WHAT THIS TASK INVOLVES: Render the data as a Markdown table with the columns No. and Line, starting with the line that contains "The image size" and going on through the line that contains "tap(547, 547)", with one numbered row per line and blank lines left out. Leave the pictures out of the answer.

EXERCISE MATERIAL:
▼
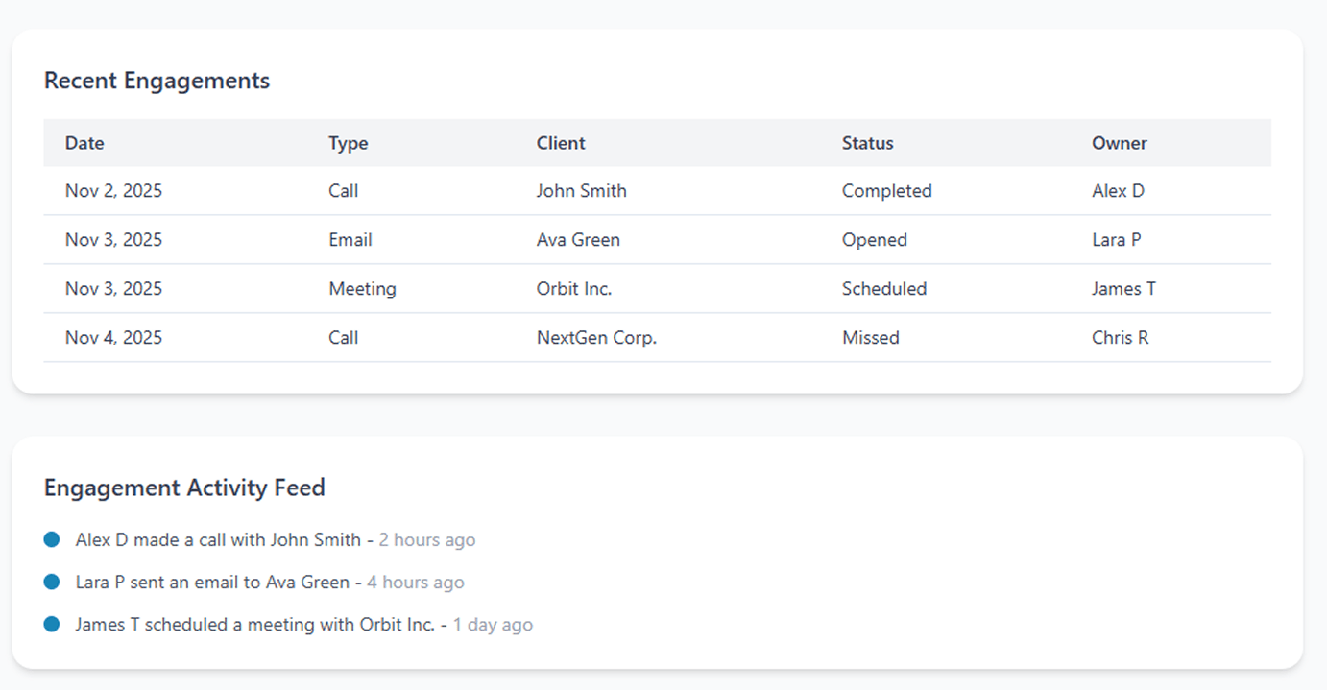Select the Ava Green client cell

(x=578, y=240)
▲
▼
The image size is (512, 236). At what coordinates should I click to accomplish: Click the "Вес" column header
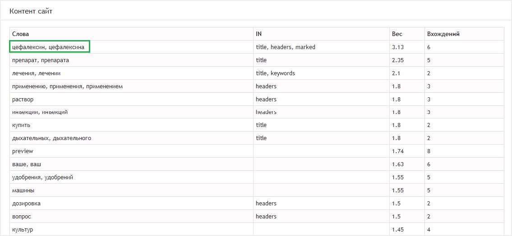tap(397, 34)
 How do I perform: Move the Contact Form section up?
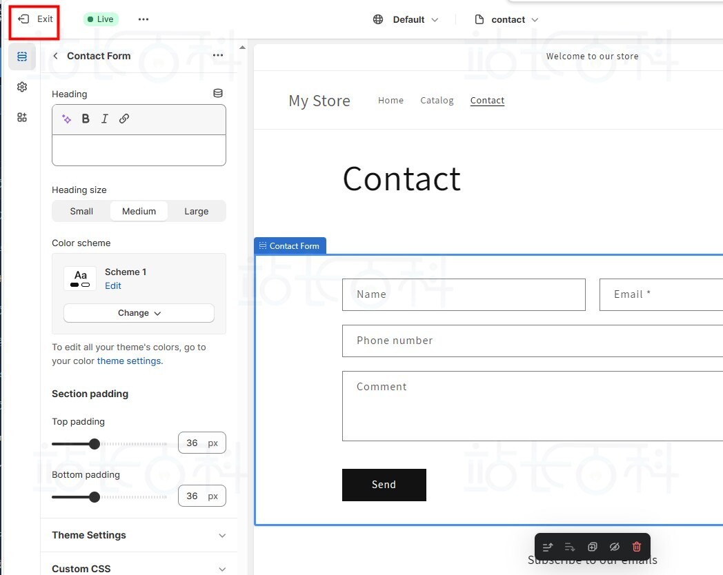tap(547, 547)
▲
REPLY TO THE TASK:
| No. | Line |
|---|---|
| 1 | The image size is (512, 236). At what coordinates should I click to accomplish: Click the "Вес" column header |
| 2 | tap(397, 34) |
| 3 |  How do I perform: Move the Contact Form section up? |
| 4 | tap(547, 547) |